* Input for this task *

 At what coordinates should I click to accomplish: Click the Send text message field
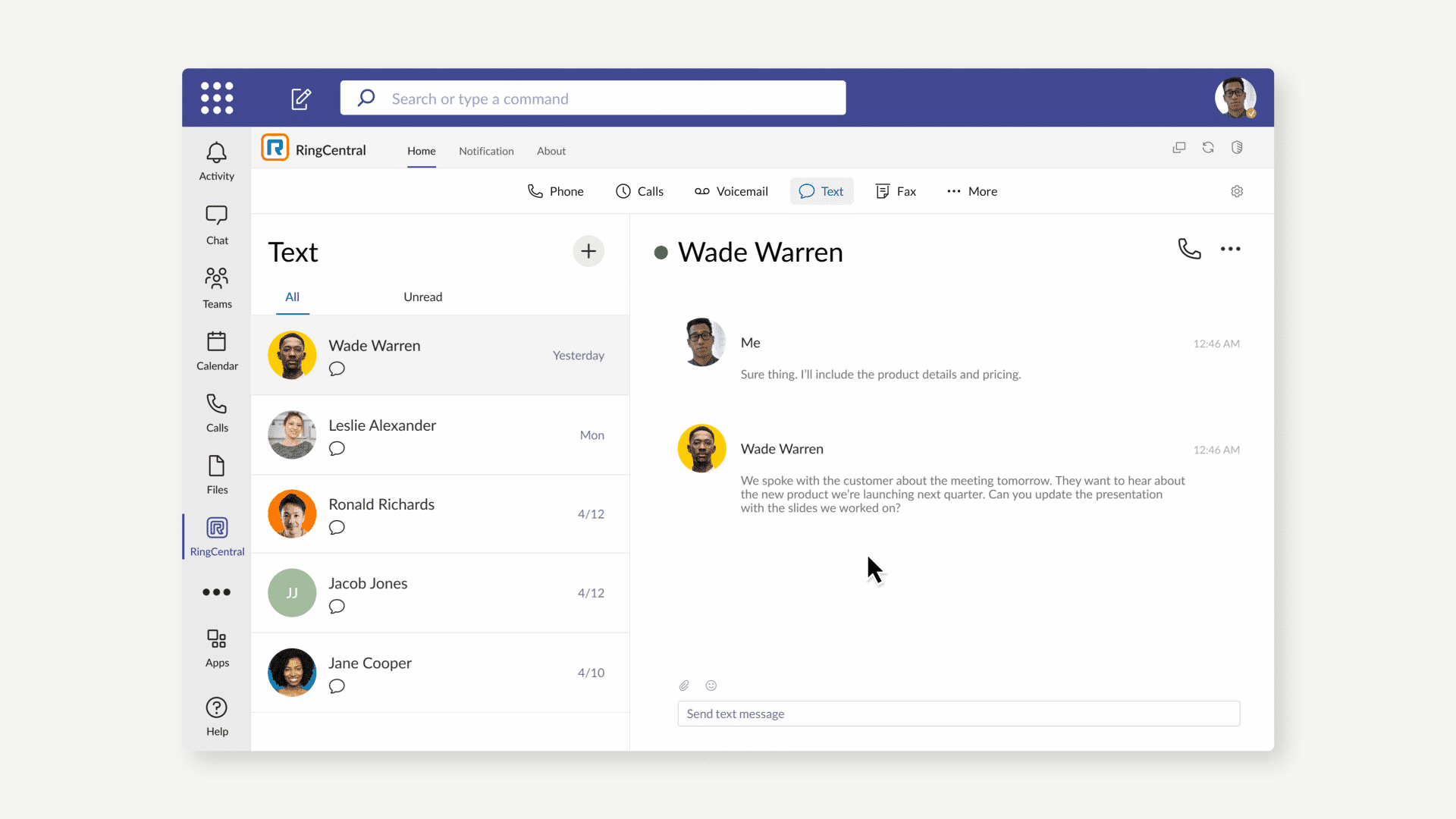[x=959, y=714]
==
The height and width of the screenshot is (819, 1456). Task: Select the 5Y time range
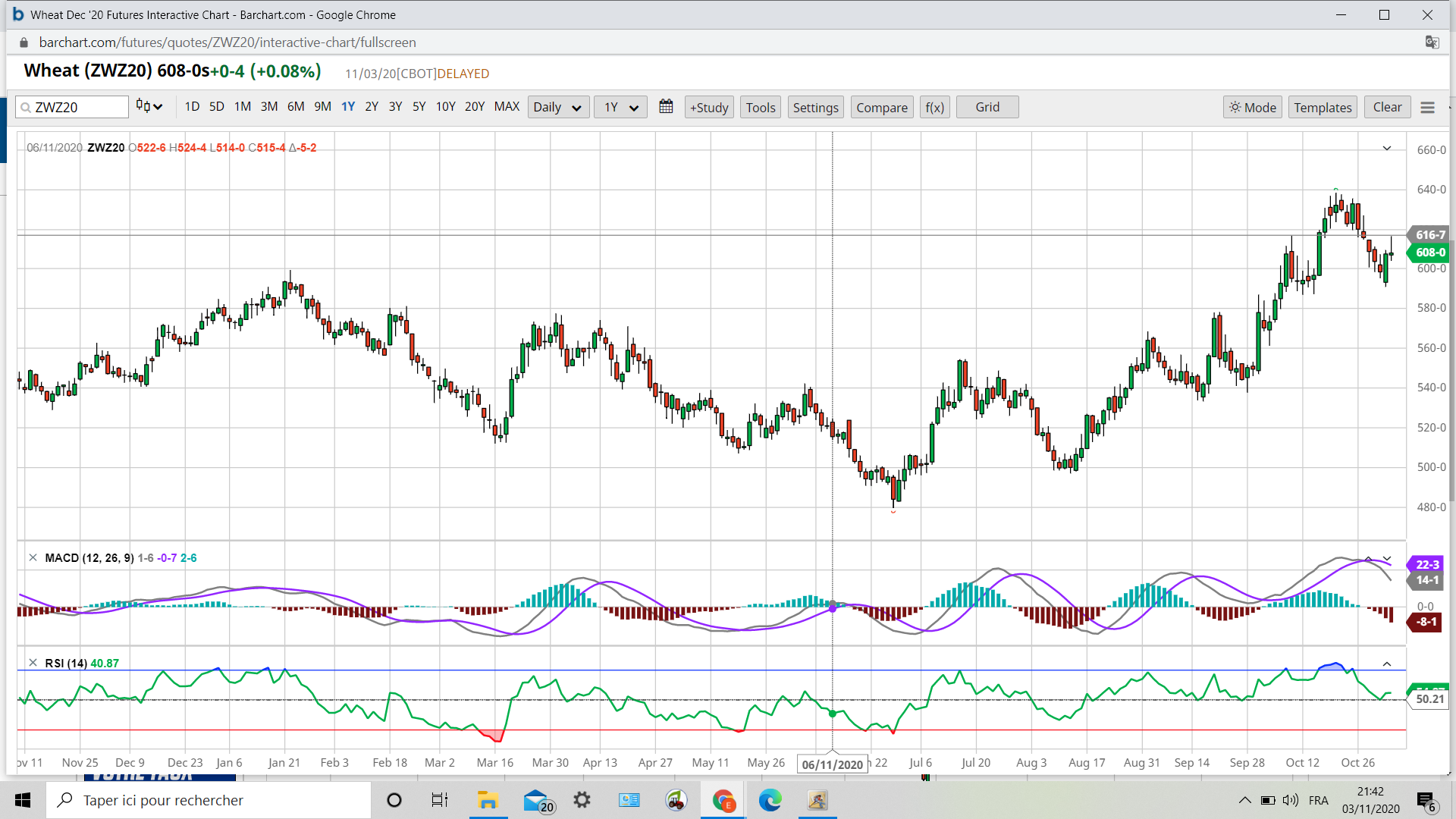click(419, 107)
--
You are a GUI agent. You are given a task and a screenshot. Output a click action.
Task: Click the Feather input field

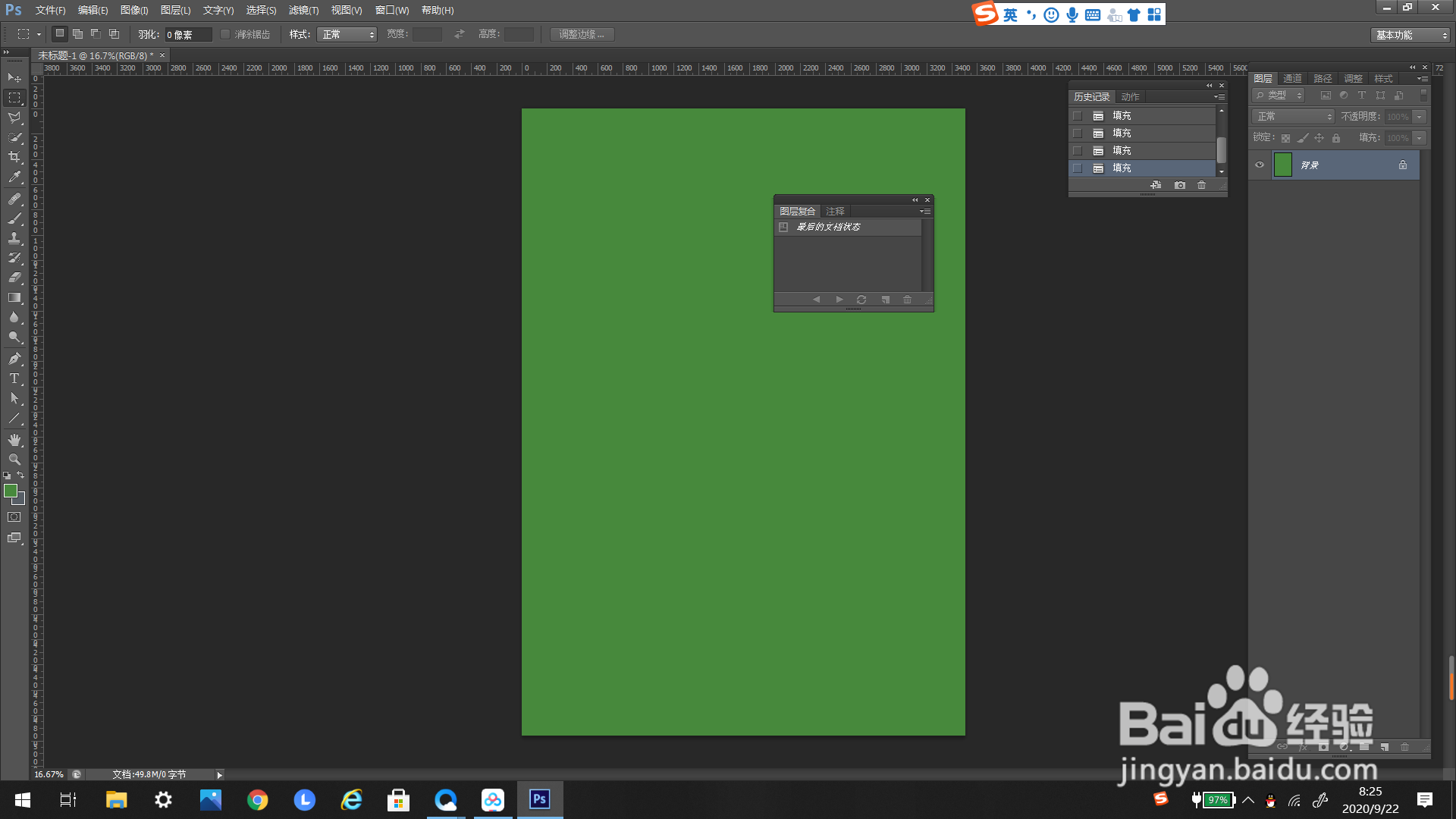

* What the exercise asks *
In the entries above, one line contains "You are a GUI" and another contains "Task: Click the Feather input field". Reproduce exactly those two lines and the lines between them, nothing else.

* Response area *
You are a GUI agent. You are given a task and a screenshot. Output a click action.
Task: Click the Feather input field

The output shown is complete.